The BI is also used for the assessment of change. While the BI and various other similar measures are established in post-acute neurological rehabilitation, it is not clear if they can capture the specific short-term effects of physiotherapeutic interventions. Likewise, their underlying concepts may not be broad enough to specify therapy goals or interventions.

However, applying the ICF in physical therapy in the proposed way may have several limitations. Early feedback from health professionals suggested that the definition of ICF Core Sets was a step in the right direction towards establishing evidence-based measurement in the acute hospital. Due to the consensus process, the ICF Core Sets in their present version are comprehensive, with applicability for the assessment of individual problems and needs, and for the estimation of prognosis and the potential for rehabilitation potential, and with general applicability for assessment of functioning in the acute situation. As such, the ICF Core Sets can be used to coordinate physiotherapeutic interventions, e.g. at the intensive care unit. However, a minimally sufficient data-set, which is feasible in clinical practice, may encompass only 20 different concepts or topics, but not much more as contained in the comprehensive ICF Core Sets. Thus, subsets can be extracted from the comprehensive Core Sets, according to specific needs of the individual user. There is work in progress to define those smaller sets, also for physiotherapists. On the other hand, patients’ health condition in acute care is often unstable. Therapy goals and interventions may vary from day to day, impeding meaningful documentation. Also, we found that, in some of the functioning aspects, the qualifier scale proposed by the ICF and operationalized by consensus is not sensitive enough to code small effects of therapy. The qualifiers still need to be refined and validated.

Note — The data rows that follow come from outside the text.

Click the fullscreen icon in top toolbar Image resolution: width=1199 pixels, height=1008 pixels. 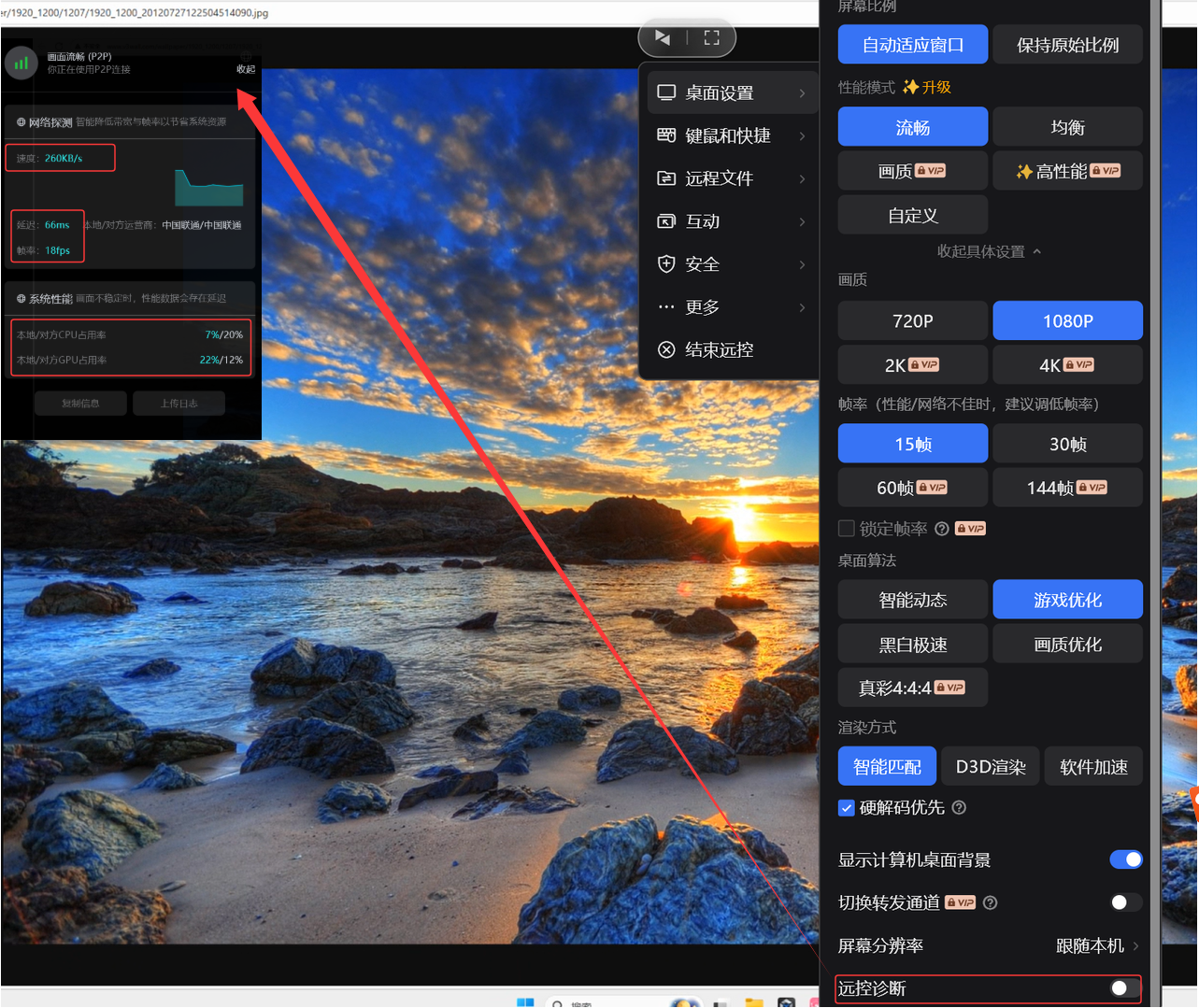pos(711,37)
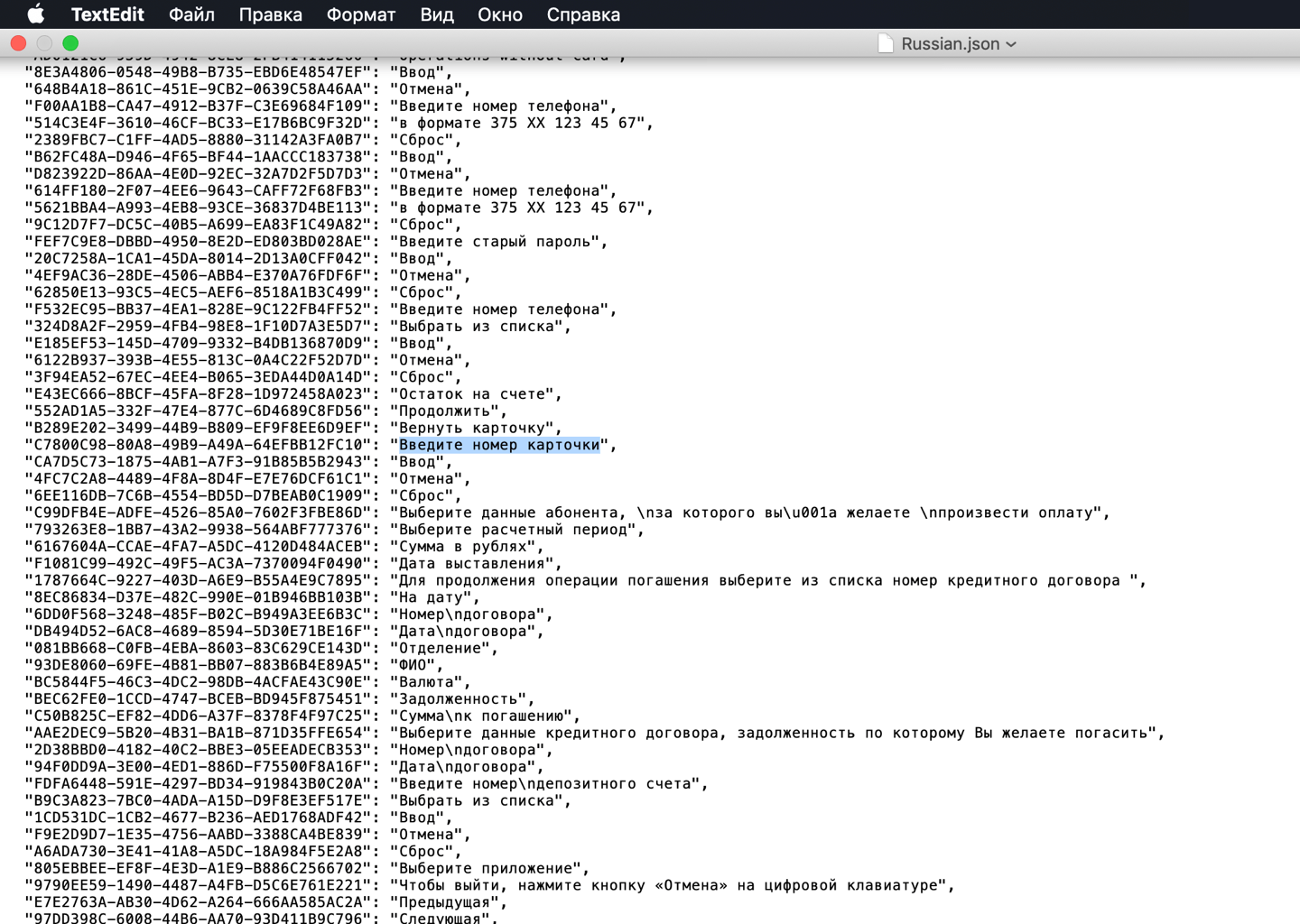Open the Правка menu
The image size is (1300, 924).
(270, 14)
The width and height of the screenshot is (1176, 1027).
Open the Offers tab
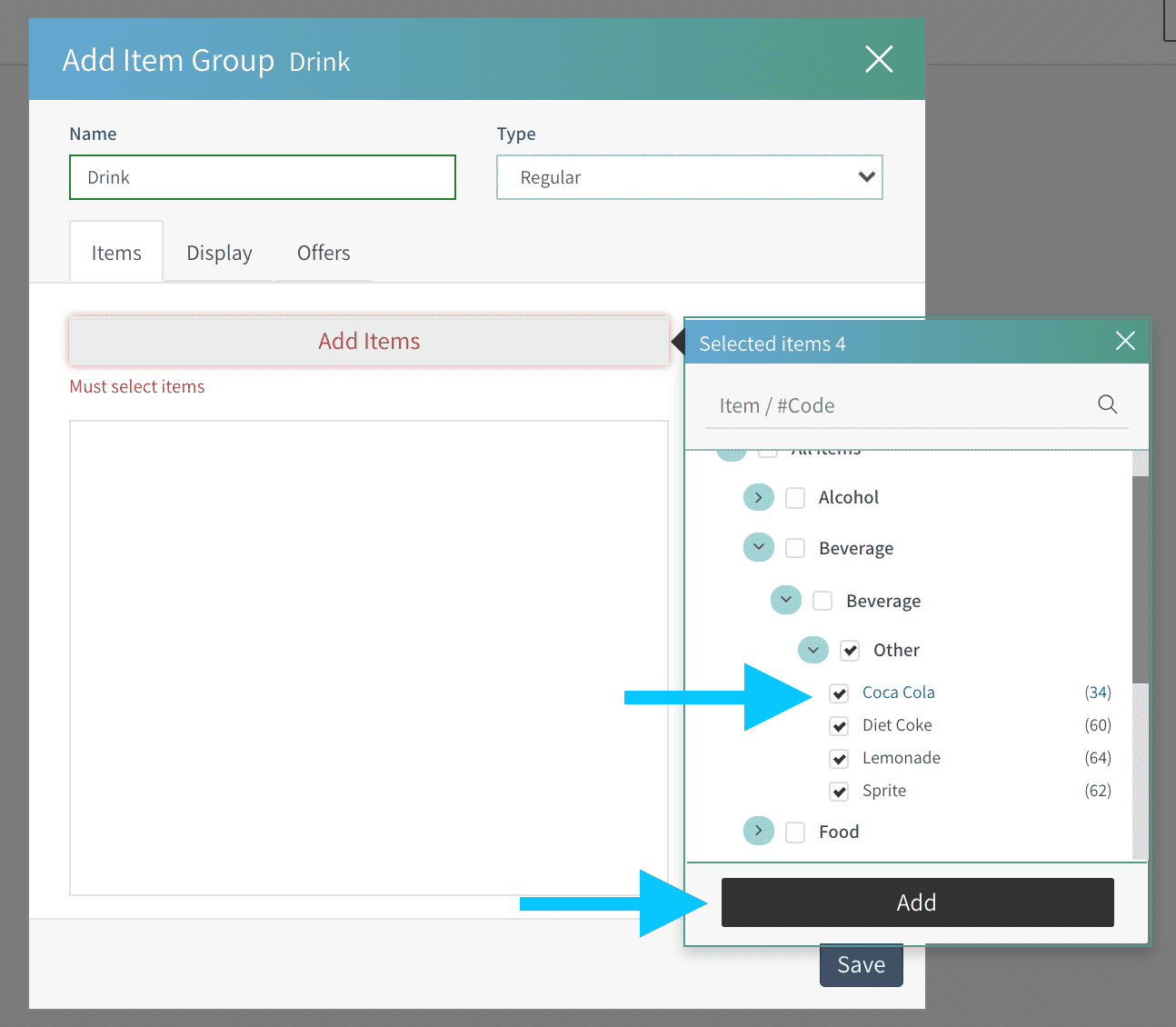pyautogui.click(x=324, y=253)
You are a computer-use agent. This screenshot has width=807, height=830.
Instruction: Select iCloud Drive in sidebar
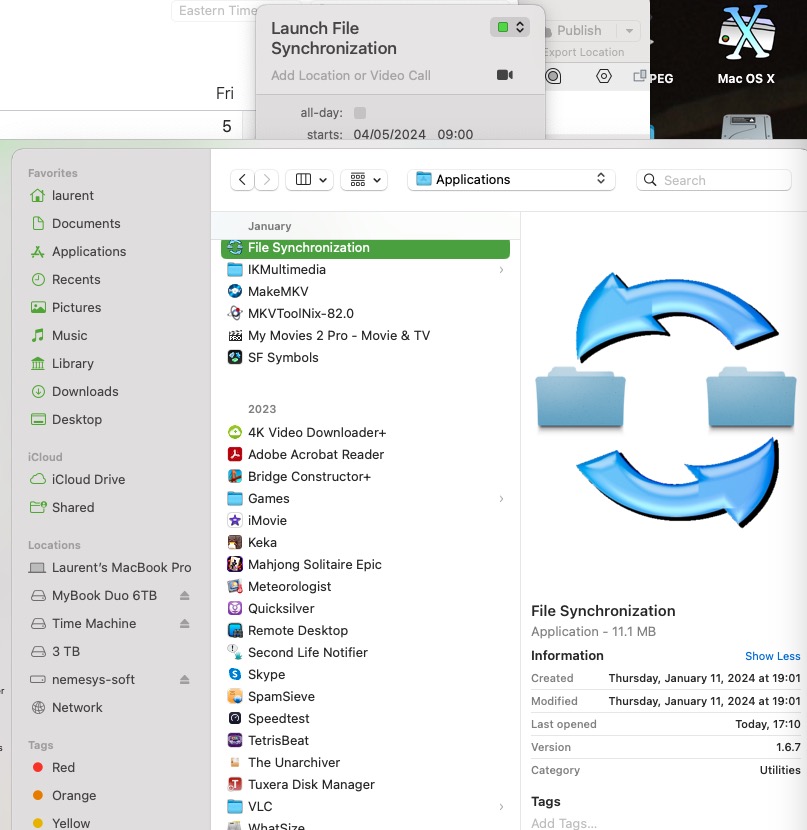(88, 480)
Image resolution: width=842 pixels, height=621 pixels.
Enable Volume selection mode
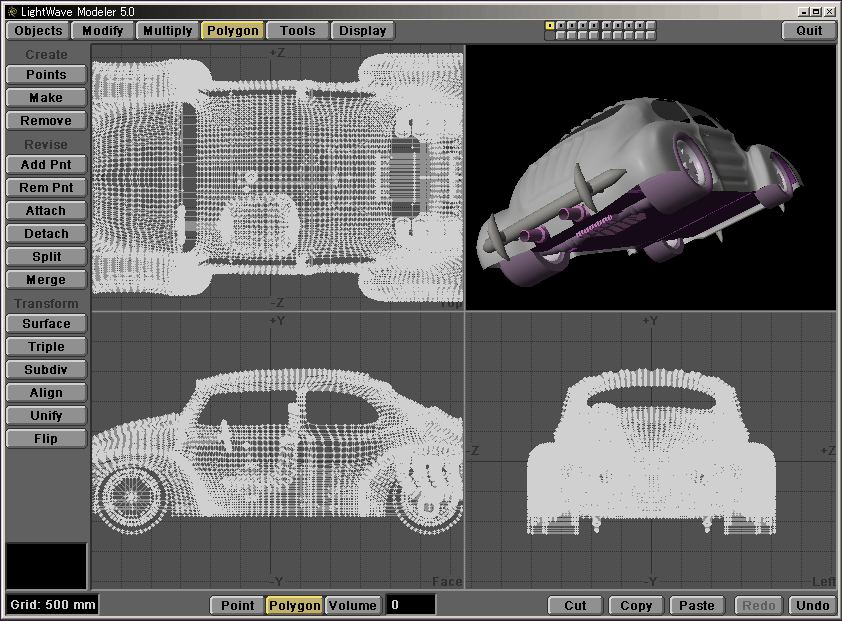[353, 605]

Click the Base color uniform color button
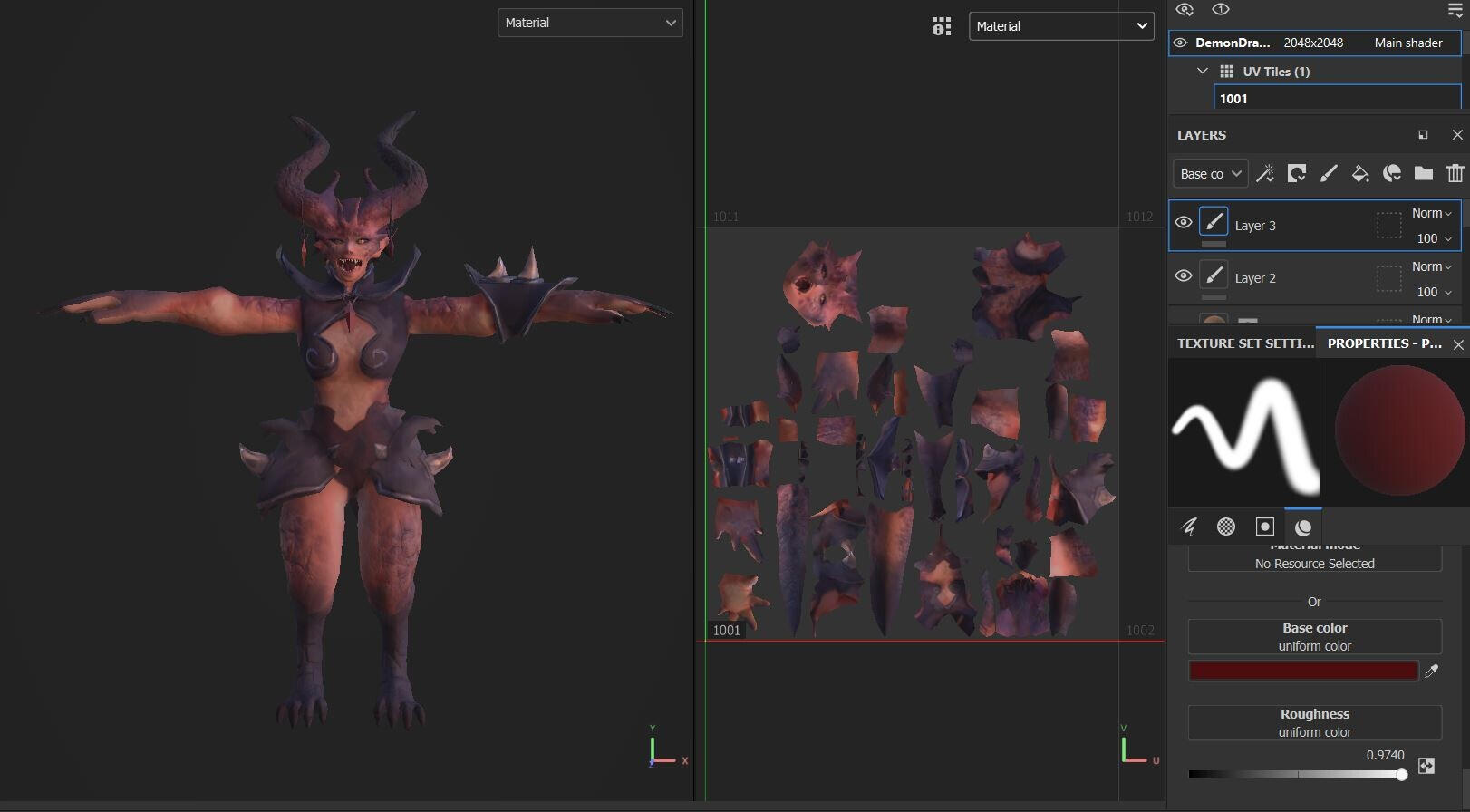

Quantitative analysis of a small sample of patients and a case report showed that the ICF can be used to record precise information on patients’ functioning in the acute hospital. Typical impairments and restrictions, intervention goals and trajectories of functioning can be documented. The qualifiers used in our clinical example were sensitive to change. Definitions of qualifiers, however, should be the subject of further research.

ACKNOWLEDGEMENTS

The authors wish to thank the physiotherapists of all wards involved at the University Hospital Zurich for data collection.